Tuesday, 30 December 2008

end of year blog

Are you happy?
no
are you safe?
 yes

then that's all that matters.



Love all, trust a few. Do wrong to none - William Shakespeare - "All's Well That Ends Well", Act 1 Scene 1

Saturday, 27 December 2008

i know that

i never gave up.

that what i always tell myself. and sometimes i even believe it. deep down i know that im wrong. obviously.
i cannot escape from myself, no matter how hard i try.
my shadow is always following me around for some strange reason
i cant seem to stop it
i need to shut off this mind before it gets too much
i always have a problem with myself
my head.

im waiting for you
when will you arrive?
tick tock
tick tock

Thursday, 11 December 2008

the thing that gets me

is that you feel the need to lie to us.
though obviously, i'm being quite oxymoronic.
which i'm not even bloody sorry for.

i'm trying not to get angry every time i see you, and that's hard.
it's so hard to believe anything you say.
and i'm against everything you have done this week.
stupid girl


lesson one for you;
you set yourself your own standards, so when men people treat you like crap, it your own fault.
not ours. dont come crying to us because i for one, have no sympathy.
he. you. everyone - deserves more
and so do i. you insulted my intelligence that day and you know i wouldnt do that to you.
i want the awkward stage to be over, but if you dont buck your stupid damn ideas up then it will never be.

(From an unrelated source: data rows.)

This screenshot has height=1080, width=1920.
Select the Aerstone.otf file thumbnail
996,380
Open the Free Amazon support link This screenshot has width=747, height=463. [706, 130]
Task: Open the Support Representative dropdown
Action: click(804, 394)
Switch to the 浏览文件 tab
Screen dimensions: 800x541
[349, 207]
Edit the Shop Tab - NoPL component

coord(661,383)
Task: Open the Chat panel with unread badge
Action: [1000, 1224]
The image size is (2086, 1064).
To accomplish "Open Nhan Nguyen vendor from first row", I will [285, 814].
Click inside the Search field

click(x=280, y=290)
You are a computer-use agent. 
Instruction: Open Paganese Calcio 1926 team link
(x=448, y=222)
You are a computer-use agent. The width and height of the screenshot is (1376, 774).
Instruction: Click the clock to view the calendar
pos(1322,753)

i'm disappointed in both of you
(and i sound like my mother. lord)

Tuesday, 2 December 2008

beep.

sometimes i think you only think about yourself.
i get headaches daily - not just because of you, but sometimes.
your voice comes in and out of my ears like a fly flying by them and then going away.
i dont want you to go away
but the buzz hurts sometimes.

broadway smoke shop vs. tea leaf dreams


i dont know why but every time i form a sentence it has the word 'but' in it.
butbutbut
its like - fuck off.
my mind is messed right now. i have nothing poeticslashimportant to say.